◆ Work task:
Only lines holding the word "link" are wanted from the records; copy all of them.

◆ The data:
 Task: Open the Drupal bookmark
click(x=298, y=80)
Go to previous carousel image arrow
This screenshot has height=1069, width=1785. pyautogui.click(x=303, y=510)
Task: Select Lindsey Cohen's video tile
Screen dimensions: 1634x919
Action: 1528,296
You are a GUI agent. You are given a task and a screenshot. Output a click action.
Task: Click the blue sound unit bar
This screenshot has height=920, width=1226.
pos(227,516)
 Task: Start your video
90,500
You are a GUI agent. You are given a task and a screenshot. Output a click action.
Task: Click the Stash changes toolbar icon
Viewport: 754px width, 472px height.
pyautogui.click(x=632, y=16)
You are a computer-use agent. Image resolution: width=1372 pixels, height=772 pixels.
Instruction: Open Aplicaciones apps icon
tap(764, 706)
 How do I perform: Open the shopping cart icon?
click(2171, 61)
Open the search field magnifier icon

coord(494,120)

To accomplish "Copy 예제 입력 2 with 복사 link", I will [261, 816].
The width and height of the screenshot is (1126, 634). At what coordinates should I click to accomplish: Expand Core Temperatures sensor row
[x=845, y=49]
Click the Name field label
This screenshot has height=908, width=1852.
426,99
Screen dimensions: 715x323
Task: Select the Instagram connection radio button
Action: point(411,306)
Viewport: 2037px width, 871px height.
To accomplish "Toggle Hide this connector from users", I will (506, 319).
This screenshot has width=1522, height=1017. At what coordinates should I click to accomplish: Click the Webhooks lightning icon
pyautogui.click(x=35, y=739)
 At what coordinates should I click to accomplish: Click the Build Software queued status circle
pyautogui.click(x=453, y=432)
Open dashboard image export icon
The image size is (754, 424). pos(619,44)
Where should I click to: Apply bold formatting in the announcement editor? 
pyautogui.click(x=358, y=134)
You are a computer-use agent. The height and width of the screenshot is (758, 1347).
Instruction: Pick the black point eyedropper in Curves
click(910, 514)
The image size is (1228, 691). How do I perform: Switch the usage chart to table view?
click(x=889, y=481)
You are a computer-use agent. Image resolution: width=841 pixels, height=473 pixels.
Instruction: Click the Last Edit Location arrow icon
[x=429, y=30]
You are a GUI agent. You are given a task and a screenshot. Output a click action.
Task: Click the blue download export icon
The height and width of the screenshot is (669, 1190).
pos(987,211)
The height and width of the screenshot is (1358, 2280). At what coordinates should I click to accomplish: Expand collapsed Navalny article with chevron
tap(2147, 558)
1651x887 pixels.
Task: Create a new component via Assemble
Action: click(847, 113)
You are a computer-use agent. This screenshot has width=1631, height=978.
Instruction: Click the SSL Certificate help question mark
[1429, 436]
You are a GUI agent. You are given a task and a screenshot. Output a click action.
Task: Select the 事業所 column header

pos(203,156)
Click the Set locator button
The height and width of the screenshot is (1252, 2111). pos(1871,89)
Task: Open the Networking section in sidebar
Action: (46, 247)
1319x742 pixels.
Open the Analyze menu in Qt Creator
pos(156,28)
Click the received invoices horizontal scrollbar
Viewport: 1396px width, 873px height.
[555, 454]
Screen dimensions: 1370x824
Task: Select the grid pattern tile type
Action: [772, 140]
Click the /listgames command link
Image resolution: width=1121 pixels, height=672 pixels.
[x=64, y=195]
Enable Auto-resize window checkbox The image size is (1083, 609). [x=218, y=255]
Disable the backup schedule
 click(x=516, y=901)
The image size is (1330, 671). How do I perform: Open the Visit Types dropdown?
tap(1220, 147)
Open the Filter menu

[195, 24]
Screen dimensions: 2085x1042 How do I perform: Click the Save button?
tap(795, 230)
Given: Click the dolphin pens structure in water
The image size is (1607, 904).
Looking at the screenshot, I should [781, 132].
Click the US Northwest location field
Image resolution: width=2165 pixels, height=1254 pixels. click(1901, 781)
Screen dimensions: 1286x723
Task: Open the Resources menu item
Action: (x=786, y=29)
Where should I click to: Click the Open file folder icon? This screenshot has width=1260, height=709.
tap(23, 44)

◆ Task response:
To accomplish "Copy 예제 입력 2 with 복사 link", I will [261, 816].
Click the /listgames command link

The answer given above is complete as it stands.